Potresti anche voler installare l’autenticazione in due passaggi sul tuo sito. Qualcosa di simile a Keyy Two Factor potrebbe fare il trucco.

Passaggio 5: limitare i tentativi di accesso

Come accennato in precedenza, le persone possono accedere al tuo sito attraverso attacchi di forza bruta. Questi attacchi sono eseguiti da script automatici che tentano ripetutamente di accedere al tuo sito più e più volte. Poiché gli script vengono eseguiti migliaia di volte, le probabilità sono buone che alla fine avranno successo.

Cioè, a meno che non si inserisca una misura di sicurezza. Uno di questi è un limitatore di accesso. Un limitatore di accesso è uno strumento che impedisce agli indirizzi IP o ai nomi utente specifici di accedere per un determinato numero di volte entro un periodo di tempo specificato. Un limite tipico di 10 volte in un paio di minuti farà sì che quell’utente o IP subisca un timeout per un’ora. Gli aggressori a forza bruta non sono efficaci di fronte a un limitatore di accesso perché non possono effettuare le migliaia o milioni di tentativi di accesso necessari per avere successo. Passeranno quindi spesso dal tuo sito e cercheranno territori più facili.

Sicurezza iThemes

Ci sono molti plugin limiter di accesso disponibili ma lascia che ti parli di alcuni che mi piacciono personalmente. Prima di tutto Sicurezza iThemes, che è un plug-in robusto progettato per proteggere il tuo sito da una vasta gamma di attacchi. In effetti, include oltre 30 modi per prevenire attacchi al sito, tra cui tattiche di oscurità, limitazione dell’accesso, rilevamento di bot e altro.

E poi c’è Limita i tentativi di accesso, che impedisce gli attacchi di forza bruta consentendoti di limitare il numero di volte in cui una persona può tentare di accedere. È anche completamente personalizzabile e fornisce registrazioni e notifiche email facoltative quando si verificano blocchi del sito.

Ci sono altre opzioni, ovviamente, ma queste sono solo due che ho trovato affidabili.

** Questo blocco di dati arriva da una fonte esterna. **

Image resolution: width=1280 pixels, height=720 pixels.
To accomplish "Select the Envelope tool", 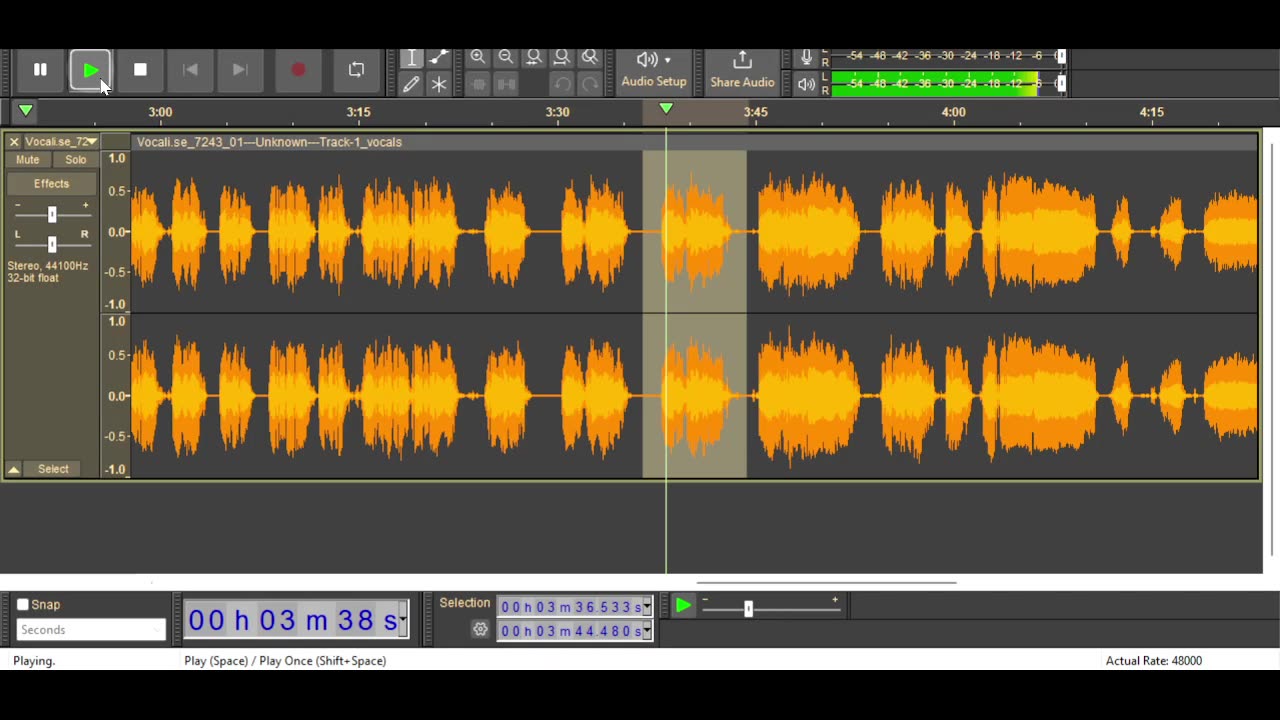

Indipendentemente dal tipo di sito che gestisci, è importante tenere presente la sicurezza. Ma è ancora più importante per coloro che gestiscono siti di e-commerce. Quando sei responsabile delle informazioni di altre persone, è fondamentale che tu faccia tutto il possibile per proteggerle. Ciò potrebbe significare l’utilizzo di una piattaforma di e-commerce pronta per l’uso o la scelta di eseguire tutte le transazioni fuori sede tramite un servizio sicuro. In alternativa, potrebbe essere necessario accedere manualmente ai file del tuo sito WordPress e aggiungere un po ‘di codice per proteggerlo da malintenzionati. E quando assicurarsi che il tuo nome utente e la password siano all’altezza non è sufficiente, puoi anche limitare i tentativi di accesso per prevenire attacchi di forza bruta.

Tutti questi metodi se usati insieme possono aiutare a rafforzare la sicurezza del tuo sito e rendere l’esperienza di acquisto più sicura per i tuoi clienti. Il che è un po ‘il punto, non credi?

Adesso a te. Quali metodi usi per migliorare la sicurezza del sito WordPress per i negozi online? Quali strumenti o plugin sono indispensabili per te? Mi piacerebbe sapere tutto nei commenti!